TEXT SECTION »

Hardly a liberal call to arms, Obama’s second inaugural was a conservative speech that touched on universal, almost inarguable themes that recast the traditional American dream in a modern context — and that could easily have been delivered by a GOP president — past, present or future.
Starting off with a nod to the Declaration of Independence — and a tone that was pure benediction and contained no condemnation — Obama affirmed that “what makes us Americans is our allegiance to an idea articulated in a declaration made more than two centuries ago. We hold these truths to be self-evident, that all men are created equal” — before reminding that those same truths have “never been self-executing” and admonishing that although “freedom is a gift from God, it must be secured by his people here on earth.”
Obama moved on to say that “We are true to our creed when a little girl born into the bleakest poverty knows that she has the same chance to succeed as anybody else because she is an American, she is free, and she is equal not just in the eyes of God but also in our own” — ratifying the oft-stated Republican credo of equality of opportunity, not equality of outcome.
At the only point when he mentioned government programs by name — Medicare, Medicaid and Social Security — Obama explained his view that “these things do not sap our initiative, they strengthen us. It’s a point that’s sure to be contested in the halls of Congress, but one that starts with the advanced capitalist case for social spending — not as a hammock, but as a safety net that frees us “to take the risks that make this country great.”
Then he expressed his intention to “try and resolve our differences with other nations peacefully” — a prerogative he’s more than earned as the Commander-in-Chief who doubled down in Afghanistan, toppled Muammar Qaddafi and finally hunted down Osama bin Laden.
And concluding with his most memorable line linking “Seneca Falls to Stonewall to Selma” Obama consecrated a principle that seemingly no conservative would want to argue with: that all — not just some — Americans have equal rights. And by linking what can only be described as the tea party moments of the women’s, gay and lesbian, and black civil rights movements, the president found his own way to say that “he who is least among you all is the one who is great.”
Yes, I suppose you could hear all of this as a liberal love letter, which Slate’s John Dickerson categorized as “partisan” and evocatively described as “the song of America’s civil rights progress.” But if civil rights progress is the exclusive province of liberals, then it’s a pretty damning indictment of today’s conservatism.
A nod to the nation’s founding principles, a pledge to seek peace and the public recognition by the leader of the free world of the struggle of women, gays and lesbians and people of color for equality should be considered bipartisan, at least. As former House Speaker and 2012 Republican presidential also-ran Newt Gingrich noted, it was “classically American, emphasizing hard work, emphasizing self-reliance, emphasizing doing things together.”
And if that message is taken as the opposite of conservative — even on Inauguration Day 2013—then conservatism is in worse shape than we thought.

ASSIGNED TASK » According to the commentary on Obama's second inaugural above, which government programs did he mention by name?

DATA »
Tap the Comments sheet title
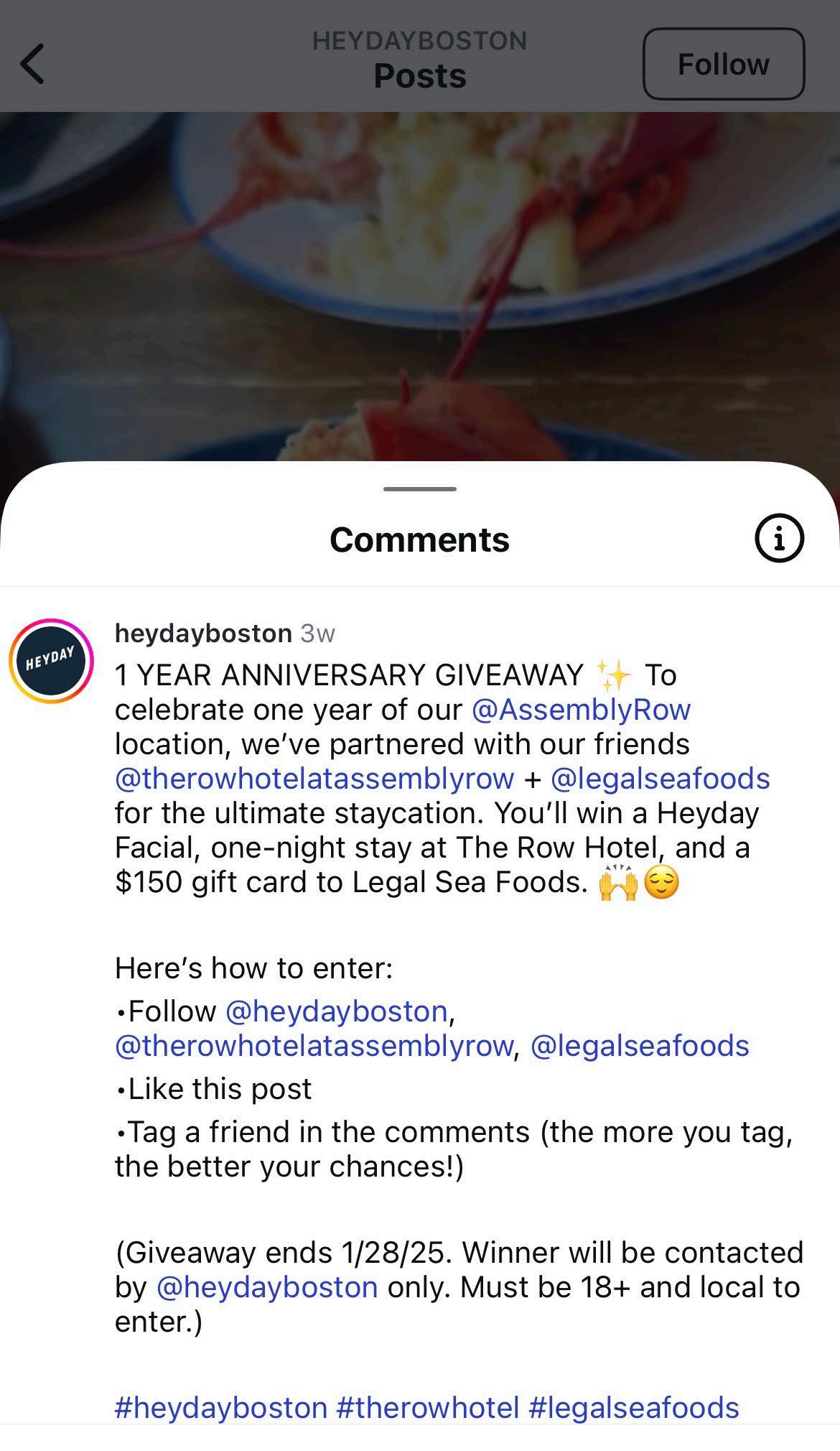The height and width of the screenshot is (1451, 840). tap(420, 540)
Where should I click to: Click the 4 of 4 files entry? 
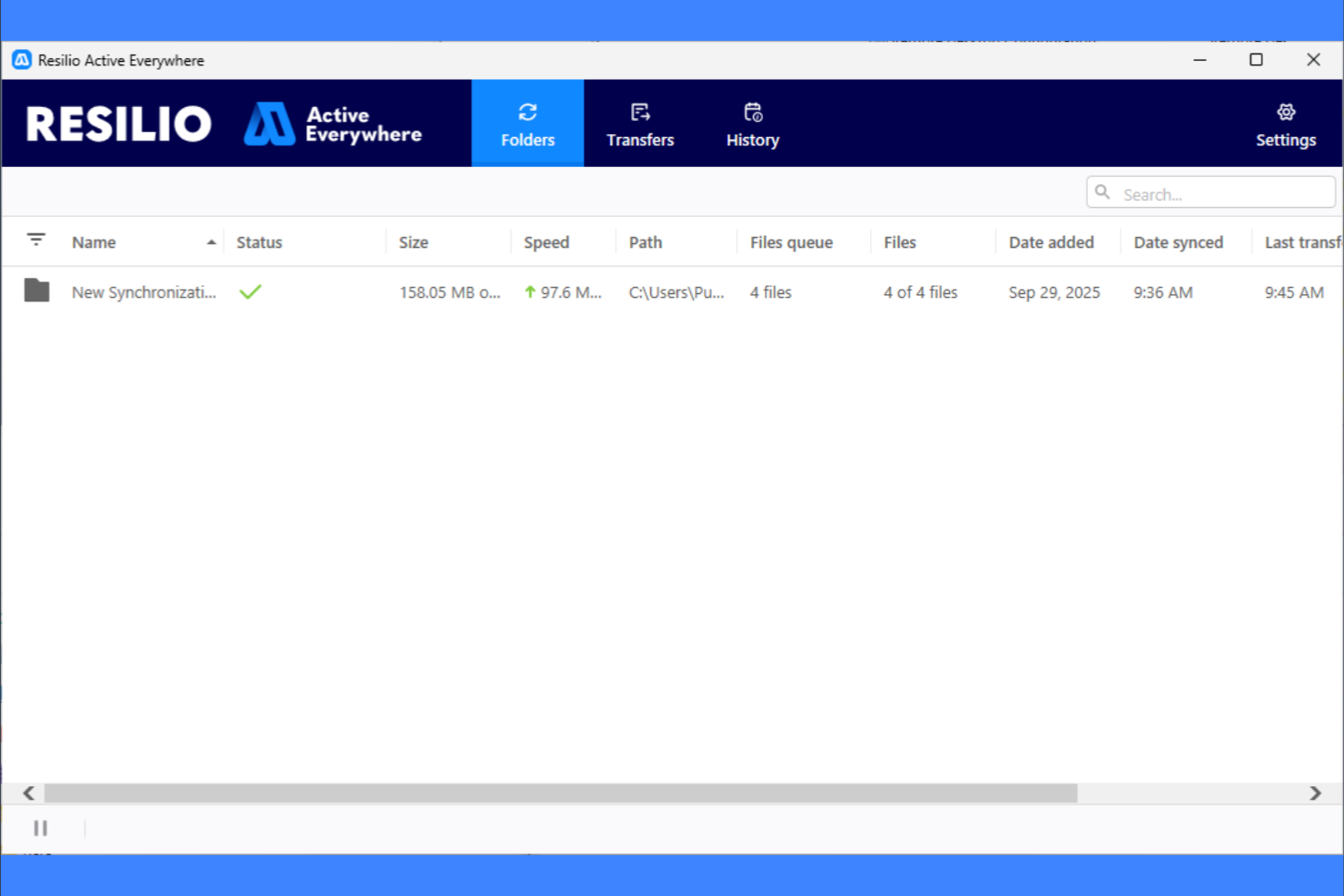pos(919,291)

ANSWER BOX » Medicare, Medicaid and Social Security.